WHAT THE EXERCISE ASKS ::
Each record has to be repeated exactly as given.

***

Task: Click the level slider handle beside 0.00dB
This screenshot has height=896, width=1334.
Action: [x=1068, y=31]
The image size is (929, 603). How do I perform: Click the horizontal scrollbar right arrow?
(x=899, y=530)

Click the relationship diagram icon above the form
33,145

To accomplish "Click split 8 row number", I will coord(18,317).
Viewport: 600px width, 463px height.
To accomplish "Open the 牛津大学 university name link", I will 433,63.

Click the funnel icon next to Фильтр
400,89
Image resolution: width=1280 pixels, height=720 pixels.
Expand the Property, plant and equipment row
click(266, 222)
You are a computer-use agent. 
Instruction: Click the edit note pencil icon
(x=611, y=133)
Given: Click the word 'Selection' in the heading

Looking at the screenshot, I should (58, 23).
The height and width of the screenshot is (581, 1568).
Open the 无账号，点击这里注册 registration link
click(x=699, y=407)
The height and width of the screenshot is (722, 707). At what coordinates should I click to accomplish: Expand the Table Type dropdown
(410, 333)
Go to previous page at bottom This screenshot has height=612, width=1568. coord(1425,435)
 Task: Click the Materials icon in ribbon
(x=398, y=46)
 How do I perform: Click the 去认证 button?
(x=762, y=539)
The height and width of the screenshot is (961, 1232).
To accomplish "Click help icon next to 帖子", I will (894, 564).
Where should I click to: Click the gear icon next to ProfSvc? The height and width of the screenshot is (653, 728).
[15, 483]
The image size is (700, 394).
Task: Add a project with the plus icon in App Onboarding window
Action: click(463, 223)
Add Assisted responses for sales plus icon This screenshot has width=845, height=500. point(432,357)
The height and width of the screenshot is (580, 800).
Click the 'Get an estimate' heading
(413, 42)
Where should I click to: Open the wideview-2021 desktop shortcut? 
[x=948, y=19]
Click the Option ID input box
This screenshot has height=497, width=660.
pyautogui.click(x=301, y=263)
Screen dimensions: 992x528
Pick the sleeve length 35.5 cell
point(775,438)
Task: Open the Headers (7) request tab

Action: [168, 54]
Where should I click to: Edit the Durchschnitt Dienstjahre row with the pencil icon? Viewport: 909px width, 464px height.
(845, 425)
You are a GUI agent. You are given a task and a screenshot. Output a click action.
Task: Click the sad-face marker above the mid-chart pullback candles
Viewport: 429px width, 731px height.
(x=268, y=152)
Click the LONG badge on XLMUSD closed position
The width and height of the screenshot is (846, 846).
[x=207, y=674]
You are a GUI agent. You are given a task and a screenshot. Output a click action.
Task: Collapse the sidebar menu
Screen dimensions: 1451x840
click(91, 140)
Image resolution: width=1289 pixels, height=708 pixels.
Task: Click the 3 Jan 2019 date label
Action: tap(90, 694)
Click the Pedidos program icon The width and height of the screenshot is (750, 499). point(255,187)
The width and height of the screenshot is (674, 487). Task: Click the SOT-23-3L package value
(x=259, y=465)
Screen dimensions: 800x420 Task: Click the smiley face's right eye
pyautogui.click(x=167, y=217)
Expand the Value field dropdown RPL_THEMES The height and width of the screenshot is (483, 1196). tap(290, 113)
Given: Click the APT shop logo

***

SOLUTION TO THIS TASK ::
Task: Click the level slider handle beside 0.00dB
This screenshot has height=896, width=1334.
Action: [x=1068, y=31]
The image size is (929, 603). How do I perform: Click the horizontal scrollbar right arrow?
(x=899, y=530)

Click the relationship diagram icon above the form
33,145

To accomplish "Click split 8 row number", I will coord(18,317).
Viewport: 600px width, 463px height.
To accomplish "Open the 牛津大学 university name link", I will 433,63.

Click the funnel icon next to Фильтр
400,89
Image resolution: width=1280 pixels, height=720 pixels.
Expand the Property, plant and equipment row
click(266, 222)
You are a computer-use agent. 
Instruction: Click the edit note pencil icon
(x=611, y=133)
Given: Click the word 'Selection' in the heading

Looking at the screenshot, I should (58, 23).
The height and width of the screenshot is (581, 1568).
Open the 无账号，点击这里注册 registration link
click(x=699, y=407)
The height and width of the screenshot is (722, 707). At what coordinates should I click to accomplish: Expand the Table Type dropdown
(410, 333)
Go to previous page at bottom This screenshot has height=612, width=1568. coord(1425,435)
 Task: Click the Materials icon in ribbon
(x=398, y=46)
 How do I perform: Click the 去认证 button?
(x=762, y=539)
The height and width of the screenshot is (961, 1232).
To accomplish "Click help icon next to 帖子", I will (894, 564).
Where should I click to: Click the gear icon next to ProfSvc? The height and width of the screenshot is (653, 728).
[15, 483]
The image size is (700, 394).
Task: Add a project with the plus icon in App Onboarding window
Action: click(463, 223)
Add Assisted responses for sales plus icon This screenshot has width=845, height=500. point(432,357)
The height and width of the screenshot is (580, 800).
Click the 'Get an estimate' heading
(413, 42)
Where should I click to: Open the wideview-2021 desktop shortcut? 
[x=948, y=19]
Click the Option ID input box
This screenshot has height=497, width=660.
pyautogui.click(x=301, y=263)
Screen dimensions: 992x528
Pick the sleeve length 35.5 cell
point(775,438)
Task: Open the Headers (7) request tab

Action: [168, 54]
Where should I click to: Edit the Durchschnitt Dienstjahre row with the pencil icon? Viewport: 909px width, 464px height.
(845, 425)
You are a GUI agent. You are given a task and a screenshot. Output a click action.
Task: Click the sad-face marker above the mid-chart pullback candles
Viewport: 429px width, 731px height.
(x=268, y=152)
Click the LONG badge on XLMUSD closed position
The width and height of the screenshot is (846, 846).
[x=207, y=674]
You are a GUI agent. You are given a task and a screenshot. Output a click action.
Task: Collapse the sidebar menu
Screen dimensions: 1451x840
click(91, 140)
Image resolution: width=1289 pixels, height=708 pixels.
Task: Click the 3 Jan 2019 date label
Action: tap(90, 694)
Click the Pedidos program icon The width and height of the screenshot is (750, 499). point(255,187)
The width and height of the screenshot is (674, 487). Task: Click the SOT-23-3L package value
(x=259, y=465)
Screen dimensions: 800x420 Task: Click the smiley face's right eye
pyautogui.click(x=167, y=217)
Expand the Value field dropdown RPL_THEMES The height and width of the screenshot is (483, 1196). tap(290, 113)
Given: Click the APT shop logo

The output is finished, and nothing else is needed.